Optimizing band gap, electron affinity, & carrier mobility for improved performance of formamidinium lead tri-iodide perovskite solar cells

Abstract

Perovskite solar cells (PSC) offer the advantage of tunable nature, allowing for the adjustment of cell design parameters to enhance performance. This study focuses on the crucial role of tuning band gap, electron affinity, carrier mobility, thickness, and doping in improving the performance of Formamidinium lead tri-iodide (FAPbI3) PSCs.

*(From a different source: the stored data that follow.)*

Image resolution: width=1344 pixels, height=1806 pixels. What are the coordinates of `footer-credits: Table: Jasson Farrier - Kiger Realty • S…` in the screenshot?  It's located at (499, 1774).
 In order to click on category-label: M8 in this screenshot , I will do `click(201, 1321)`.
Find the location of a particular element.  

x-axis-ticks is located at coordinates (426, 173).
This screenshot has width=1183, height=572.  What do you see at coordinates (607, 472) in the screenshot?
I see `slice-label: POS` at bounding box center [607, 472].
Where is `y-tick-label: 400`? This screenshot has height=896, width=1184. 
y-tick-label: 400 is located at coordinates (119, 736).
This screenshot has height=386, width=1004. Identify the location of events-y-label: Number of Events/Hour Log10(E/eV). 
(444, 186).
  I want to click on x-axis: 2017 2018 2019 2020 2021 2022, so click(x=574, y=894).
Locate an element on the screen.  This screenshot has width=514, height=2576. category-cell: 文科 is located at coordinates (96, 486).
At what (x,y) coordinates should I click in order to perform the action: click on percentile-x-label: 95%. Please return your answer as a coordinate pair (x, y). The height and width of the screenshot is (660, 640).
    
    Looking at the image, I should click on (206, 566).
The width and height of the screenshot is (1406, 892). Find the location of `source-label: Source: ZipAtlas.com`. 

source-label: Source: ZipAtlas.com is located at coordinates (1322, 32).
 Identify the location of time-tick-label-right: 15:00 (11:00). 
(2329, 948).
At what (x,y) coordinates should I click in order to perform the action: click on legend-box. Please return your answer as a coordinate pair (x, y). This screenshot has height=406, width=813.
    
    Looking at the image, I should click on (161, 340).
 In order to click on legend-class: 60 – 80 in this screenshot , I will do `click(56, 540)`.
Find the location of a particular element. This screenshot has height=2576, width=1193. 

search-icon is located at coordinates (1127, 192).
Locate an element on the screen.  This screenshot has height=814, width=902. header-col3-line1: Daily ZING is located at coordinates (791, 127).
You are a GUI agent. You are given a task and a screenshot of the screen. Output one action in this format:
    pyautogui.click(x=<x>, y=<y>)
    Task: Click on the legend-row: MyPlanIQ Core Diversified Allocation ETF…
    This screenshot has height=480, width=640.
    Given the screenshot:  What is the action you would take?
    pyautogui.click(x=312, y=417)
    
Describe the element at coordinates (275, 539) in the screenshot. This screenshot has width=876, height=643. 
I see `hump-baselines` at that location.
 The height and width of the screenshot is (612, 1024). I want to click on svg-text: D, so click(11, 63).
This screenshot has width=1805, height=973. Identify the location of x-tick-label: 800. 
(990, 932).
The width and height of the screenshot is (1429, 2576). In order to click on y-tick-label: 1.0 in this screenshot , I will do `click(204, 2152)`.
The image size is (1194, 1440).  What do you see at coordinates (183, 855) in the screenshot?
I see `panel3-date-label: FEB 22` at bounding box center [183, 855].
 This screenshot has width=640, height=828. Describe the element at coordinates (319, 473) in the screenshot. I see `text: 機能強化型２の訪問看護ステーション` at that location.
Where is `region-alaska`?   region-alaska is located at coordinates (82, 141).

The PSC structure incorporates two carbon allotropes, PCBM and C60, as electron transport layers (ETLs), in conjunction with copper-based materials (CuAlO2, CuI, Cu2O) as hole transport layers (HTLs) to leverage their exceptional thermal and electrical conductivity. Using SCAPS-1D, six distinct PSC structures with various combinations of ETLs and HTLs are analyzed. The investigations employ continuity and Poisson equations to explore the impact of the design parameters on PSC performance. Additionally, a comprehensive assessment is conducted to evaluate energy band alignment, band offset, electric field distribution, recombination and defects. Through meticulous investigations, the study identifies the optimal combination of Cu-HTL and C-ETL that yields exceptional PSC performance. Specifically, employing CuAlO2 as the HTL and PCBM as the ETL achieves remarkable results, with a high PCE of 26.49 %, a Voc of 1.25 V, a Jsc of 23.51 mA/cm2, and an FF of 89.49 %.